I've tried to include some, but not too many, formal poems; tried, I'd rather say, to present good poems without conscious regard for traditional technique or the lack of it.  One impressively successful formal poem—Lorna Blake's "Desert Island Disc"—is obviously sea-related, its vivid imagery keyed to the kinds of blue mentioned on album tracks.  (The title refers to a long-running BBC radio program on which celebrities choose their favorite records.)

Patricia Brody, Holly Posner and others provided keen ears for the way each of these poems sounds.  From the lyricism of Bertha Rogers's "Landscape in October" to the sprung rhyme of Clifford Browder's "Resolutions for a More Meaningful Existence," I hope you will listen to someone read them aloud, too, and so gain an appreciation of their full strength.

An essential element of the work herein, of course, is humor, of which Dick Allen's "Zenology" and Richard Frost's "Van Winkle Awakens to a New Style of Jazz" are just two outstanding examples.

I thank the contributors again, and the fine folk who monthly go to the love-laboring trouble of putting out this excellent litmag for letting the themes of this collection reveal themselves, not in advance, but in retrospect.


Martin Mitchell is editor of Rattapallax.  Previously he edited Pivot from 1983 to 1998. He was film critic for After Dark (1968-81) and for Downtown Manhattan (1981-85).  He is a contributor to Home Planet News, for which he has reviewed poetry books for almost twenty-five years.

[Dataset section]
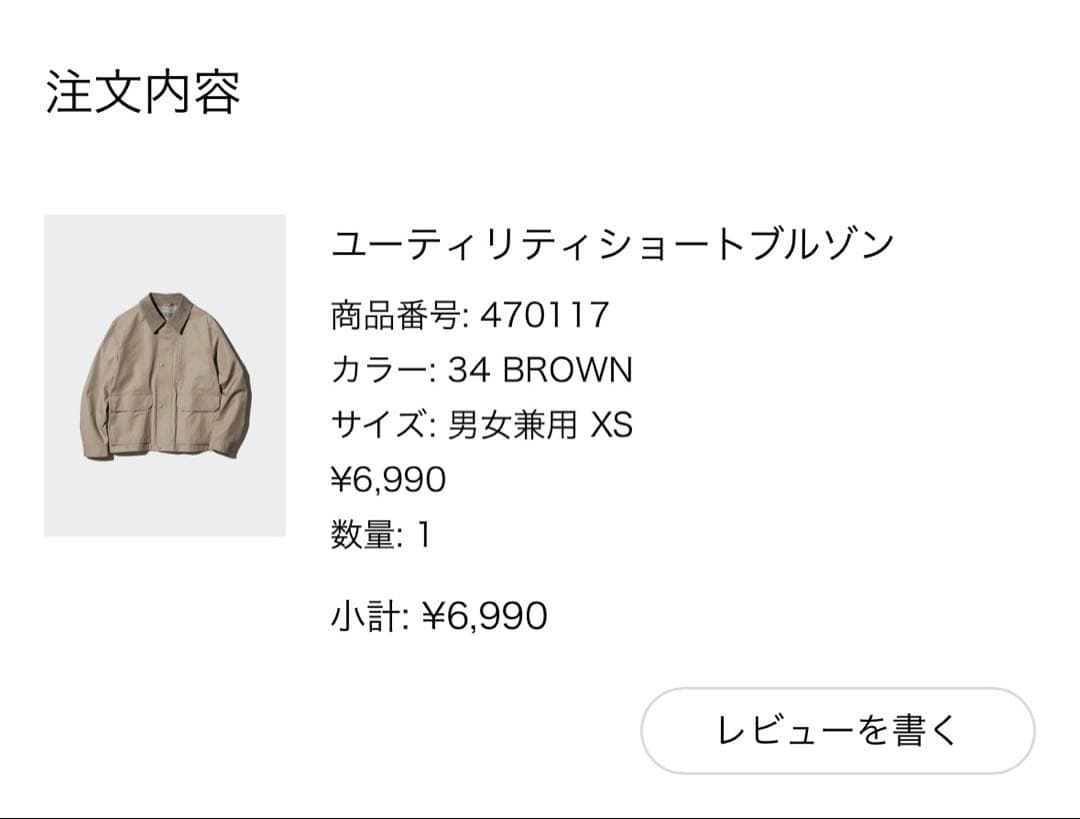Viewport: 1080px width, 819px height.
Task: Select the 男女兼用 size text
Action: tap(512, 426)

[Aim]
Repeat word for word the passage of the poetry collection introduction starting at "An essential element" and ending at "two outstanding examples.".

[Final result]
An essential element of the work herein, of course, is humor, of which Dick Allen's "Zenology" and Richard Frost's "Van Winkle Awakens to a New Style of Jazz" are just two outstanding examples.